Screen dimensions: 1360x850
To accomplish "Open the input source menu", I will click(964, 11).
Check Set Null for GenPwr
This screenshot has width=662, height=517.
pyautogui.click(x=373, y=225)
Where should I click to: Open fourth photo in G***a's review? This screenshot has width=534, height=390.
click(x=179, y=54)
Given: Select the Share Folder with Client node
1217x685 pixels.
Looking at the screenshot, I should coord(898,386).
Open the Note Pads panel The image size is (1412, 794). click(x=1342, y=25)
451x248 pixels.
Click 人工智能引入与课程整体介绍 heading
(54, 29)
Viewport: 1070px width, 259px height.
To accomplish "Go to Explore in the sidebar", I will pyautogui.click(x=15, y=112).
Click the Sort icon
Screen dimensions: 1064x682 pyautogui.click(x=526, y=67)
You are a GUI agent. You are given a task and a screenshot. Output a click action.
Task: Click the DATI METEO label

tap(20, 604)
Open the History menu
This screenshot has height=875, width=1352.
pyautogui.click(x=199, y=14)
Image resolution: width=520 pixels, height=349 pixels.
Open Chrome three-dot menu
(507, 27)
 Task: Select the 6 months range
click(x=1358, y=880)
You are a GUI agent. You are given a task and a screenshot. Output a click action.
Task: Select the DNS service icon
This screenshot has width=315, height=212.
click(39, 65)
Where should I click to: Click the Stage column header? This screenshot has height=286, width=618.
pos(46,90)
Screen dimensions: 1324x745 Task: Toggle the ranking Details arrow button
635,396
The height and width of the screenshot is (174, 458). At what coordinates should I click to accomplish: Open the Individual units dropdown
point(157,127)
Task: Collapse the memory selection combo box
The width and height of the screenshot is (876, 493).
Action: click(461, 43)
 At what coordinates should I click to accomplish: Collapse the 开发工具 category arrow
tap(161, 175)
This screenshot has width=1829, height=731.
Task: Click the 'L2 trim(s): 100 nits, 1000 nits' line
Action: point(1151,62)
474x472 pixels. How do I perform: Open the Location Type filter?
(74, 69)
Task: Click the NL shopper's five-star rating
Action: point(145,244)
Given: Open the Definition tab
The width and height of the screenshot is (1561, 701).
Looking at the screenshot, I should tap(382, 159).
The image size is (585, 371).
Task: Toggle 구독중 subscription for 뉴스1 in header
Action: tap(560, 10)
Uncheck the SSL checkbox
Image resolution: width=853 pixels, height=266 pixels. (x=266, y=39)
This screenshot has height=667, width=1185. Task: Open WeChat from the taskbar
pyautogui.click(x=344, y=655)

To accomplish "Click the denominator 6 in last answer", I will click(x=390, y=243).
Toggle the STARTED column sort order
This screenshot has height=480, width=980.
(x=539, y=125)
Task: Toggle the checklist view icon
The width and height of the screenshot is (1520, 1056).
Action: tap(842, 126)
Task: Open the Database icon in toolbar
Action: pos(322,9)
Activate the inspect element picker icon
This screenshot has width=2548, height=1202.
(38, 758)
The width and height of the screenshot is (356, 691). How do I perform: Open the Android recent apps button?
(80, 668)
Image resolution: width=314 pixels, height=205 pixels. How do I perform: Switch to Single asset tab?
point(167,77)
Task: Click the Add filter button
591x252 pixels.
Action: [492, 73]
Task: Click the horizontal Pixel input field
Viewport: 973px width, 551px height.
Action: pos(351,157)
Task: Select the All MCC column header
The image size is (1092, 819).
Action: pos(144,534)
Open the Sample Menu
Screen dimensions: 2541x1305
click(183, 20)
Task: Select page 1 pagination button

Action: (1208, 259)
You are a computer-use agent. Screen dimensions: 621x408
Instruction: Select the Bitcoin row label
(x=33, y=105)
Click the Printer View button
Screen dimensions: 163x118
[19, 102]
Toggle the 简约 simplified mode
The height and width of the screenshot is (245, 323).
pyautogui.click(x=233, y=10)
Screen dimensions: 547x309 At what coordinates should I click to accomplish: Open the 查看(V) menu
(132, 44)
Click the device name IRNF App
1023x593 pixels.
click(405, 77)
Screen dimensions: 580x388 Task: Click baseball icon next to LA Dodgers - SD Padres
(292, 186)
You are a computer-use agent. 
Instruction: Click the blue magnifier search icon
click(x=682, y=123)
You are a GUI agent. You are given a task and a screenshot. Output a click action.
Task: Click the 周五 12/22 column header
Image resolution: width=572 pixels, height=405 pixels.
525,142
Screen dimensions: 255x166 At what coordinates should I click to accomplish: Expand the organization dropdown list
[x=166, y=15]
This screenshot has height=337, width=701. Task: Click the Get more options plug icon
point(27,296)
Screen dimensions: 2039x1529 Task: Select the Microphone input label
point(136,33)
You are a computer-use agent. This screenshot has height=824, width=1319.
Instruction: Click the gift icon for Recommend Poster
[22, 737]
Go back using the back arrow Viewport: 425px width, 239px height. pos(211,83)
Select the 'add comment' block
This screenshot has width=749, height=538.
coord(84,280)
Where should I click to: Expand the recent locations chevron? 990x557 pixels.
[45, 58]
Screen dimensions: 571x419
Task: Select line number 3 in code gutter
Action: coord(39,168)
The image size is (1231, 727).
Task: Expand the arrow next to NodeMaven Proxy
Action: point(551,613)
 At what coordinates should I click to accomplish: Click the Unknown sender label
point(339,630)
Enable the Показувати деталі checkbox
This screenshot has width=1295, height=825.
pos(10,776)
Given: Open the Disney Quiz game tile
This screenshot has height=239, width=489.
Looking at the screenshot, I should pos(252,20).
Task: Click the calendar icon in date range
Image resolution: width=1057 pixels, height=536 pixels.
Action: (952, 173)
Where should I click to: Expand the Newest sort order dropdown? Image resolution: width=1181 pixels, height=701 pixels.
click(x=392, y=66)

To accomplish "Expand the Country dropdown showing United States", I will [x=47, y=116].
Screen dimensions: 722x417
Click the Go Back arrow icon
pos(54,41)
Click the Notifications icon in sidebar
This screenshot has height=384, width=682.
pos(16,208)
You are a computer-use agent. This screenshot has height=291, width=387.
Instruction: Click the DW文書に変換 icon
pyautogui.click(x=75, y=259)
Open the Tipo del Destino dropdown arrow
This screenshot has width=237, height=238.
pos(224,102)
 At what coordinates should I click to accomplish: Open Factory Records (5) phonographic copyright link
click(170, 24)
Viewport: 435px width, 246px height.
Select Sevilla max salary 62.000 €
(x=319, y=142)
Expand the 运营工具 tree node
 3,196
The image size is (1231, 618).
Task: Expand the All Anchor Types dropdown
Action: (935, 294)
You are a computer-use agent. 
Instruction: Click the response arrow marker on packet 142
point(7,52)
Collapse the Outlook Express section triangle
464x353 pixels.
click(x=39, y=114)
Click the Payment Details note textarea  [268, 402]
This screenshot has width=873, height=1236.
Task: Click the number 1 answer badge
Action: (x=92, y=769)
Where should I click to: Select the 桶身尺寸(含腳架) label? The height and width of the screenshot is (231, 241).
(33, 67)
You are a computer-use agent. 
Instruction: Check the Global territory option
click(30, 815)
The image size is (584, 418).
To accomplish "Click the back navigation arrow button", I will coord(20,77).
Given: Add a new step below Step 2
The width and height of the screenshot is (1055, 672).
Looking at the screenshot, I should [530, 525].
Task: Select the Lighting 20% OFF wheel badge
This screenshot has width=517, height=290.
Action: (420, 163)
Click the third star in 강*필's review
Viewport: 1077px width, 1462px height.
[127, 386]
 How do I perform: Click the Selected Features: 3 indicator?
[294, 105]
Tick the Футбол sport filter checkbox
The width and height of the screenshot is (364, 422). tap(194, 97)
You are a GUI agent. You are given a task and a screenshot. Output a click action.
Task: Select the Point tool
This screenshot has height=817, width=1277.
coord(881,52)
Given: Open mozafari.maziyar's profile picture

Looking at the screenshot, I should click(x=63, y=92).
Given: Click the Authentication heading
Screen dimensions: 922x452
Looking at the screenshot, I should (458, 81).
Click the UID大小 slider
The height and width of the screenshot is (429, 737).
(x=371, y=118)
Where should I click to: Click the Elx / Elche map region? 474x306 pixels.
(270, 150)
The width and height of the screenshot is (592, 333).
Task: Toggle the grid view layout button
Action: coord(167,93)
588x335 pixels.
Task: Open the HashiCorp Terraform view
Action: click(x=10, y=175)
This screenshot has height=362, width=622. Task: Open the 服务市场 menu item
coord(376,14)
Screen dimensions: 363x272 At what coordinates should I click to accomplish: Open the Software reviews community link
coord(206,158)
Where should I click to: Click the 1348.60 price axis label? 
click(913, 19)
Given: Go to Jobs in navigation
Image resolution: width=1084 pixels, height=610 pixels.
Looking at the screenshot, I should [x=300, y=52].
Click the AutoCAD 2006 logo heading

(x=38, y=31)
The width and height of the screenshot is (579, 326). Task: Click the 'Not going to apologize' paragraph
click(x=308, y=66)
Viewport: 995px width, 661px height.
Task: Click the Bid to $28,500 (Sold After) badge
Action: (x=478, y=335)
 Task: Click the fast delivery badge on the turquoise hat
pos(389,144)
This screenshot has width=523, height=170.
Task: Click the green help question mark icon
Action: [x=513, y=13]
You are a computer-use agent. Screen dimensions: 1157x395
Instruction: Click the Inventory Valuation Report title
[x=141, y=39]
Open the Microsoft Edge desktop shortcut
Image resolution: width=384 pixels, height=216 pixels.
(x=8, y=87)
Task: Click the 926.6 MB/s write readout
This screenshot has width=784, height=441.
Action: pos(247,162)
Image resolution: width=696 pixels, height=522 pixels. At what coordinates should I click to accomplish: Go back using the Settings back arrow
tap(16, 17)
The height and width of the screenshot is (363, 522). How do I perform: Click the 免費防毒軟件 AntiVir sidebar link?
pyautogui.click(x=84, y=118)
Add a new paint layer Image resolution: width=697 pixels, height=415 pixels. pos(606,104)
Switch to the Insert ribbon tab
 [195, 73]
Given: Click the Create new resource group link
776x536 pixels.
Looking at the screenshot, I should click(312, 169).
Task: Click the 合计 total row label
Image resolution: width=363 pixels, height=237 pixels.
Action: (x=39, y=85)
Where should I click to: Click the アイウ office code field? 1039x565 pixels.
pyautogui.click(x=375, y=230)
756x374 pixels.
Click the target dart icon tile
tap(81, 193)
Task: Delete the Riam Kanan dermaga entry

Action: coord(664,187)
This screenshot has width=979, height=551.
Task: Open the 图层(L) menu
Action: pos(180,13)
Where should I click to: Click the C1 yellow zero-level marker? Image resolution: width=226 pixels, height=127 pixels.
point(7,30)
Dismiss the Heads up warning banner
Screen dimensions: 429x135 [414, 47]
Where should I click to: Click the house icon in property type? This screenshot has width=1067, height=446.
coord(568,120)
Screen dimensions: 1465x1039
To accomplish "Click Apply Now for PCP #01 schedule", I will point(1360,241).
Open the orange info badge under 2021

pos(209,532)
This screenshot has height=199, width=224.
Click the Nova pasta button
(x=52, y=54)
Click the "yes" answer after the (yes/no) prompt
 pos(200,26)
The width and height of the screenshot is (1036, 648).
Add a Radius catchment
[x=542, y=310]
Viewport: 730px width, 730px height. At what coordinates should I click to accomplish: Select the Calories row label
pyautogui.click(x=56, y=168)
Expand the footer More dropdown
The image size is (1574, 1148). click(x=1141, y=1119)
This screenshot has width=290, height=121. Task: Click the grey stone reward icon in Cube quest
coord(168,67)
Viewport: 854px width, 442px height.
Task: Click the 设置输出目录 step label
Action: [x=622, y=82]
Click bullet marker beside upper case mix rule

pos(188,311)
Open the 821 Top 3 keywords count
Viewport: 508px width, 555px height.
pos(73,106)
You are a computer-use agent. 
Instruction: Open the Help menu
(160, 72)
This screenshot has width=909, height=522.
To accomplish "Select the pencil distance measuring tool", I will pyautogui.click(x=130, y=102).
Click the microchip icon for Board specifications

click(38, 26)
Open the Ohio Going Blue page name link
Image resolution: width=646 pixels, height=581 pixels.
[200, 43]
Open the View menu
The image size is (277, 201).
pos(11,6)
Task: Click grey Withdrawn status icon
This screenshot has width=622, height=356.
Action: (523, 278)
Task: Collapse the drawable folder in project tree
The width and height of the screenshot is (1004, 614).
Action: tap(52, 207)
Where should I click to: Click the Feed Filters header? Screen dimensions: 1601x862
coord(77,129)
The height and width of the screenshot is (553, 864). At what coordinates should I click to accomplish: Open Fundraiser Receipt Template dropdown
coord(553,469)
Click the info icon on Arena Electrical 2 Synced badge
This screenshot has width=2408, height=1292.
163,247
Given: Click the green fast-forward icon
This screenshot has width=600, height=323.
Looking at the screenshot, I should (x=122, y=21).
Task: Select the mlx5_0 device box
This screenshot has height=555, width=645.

#####

### The exercise
Rewrite the data as a Markdown table with the columns Row and Entry, starting with the line that contains "Where should I click to: Click the C1" and going on through the line that contains "Screen dimensions: 429x135 [414, 47]". Give each line its own numbered row, and leave out any blank lines.

### Exercise response
| Row | Entry |
|---|---|
| 1 | Where should I click to: Click the C1 yellow zero-level marker? Image resolution: width=226 pixels, height=127 pixels. |
| 2 | point(7,30) |
| 3 | Dismiss the Heads up warning banner |
| 4 | Screen dimensions: 429x135 [414, 47] |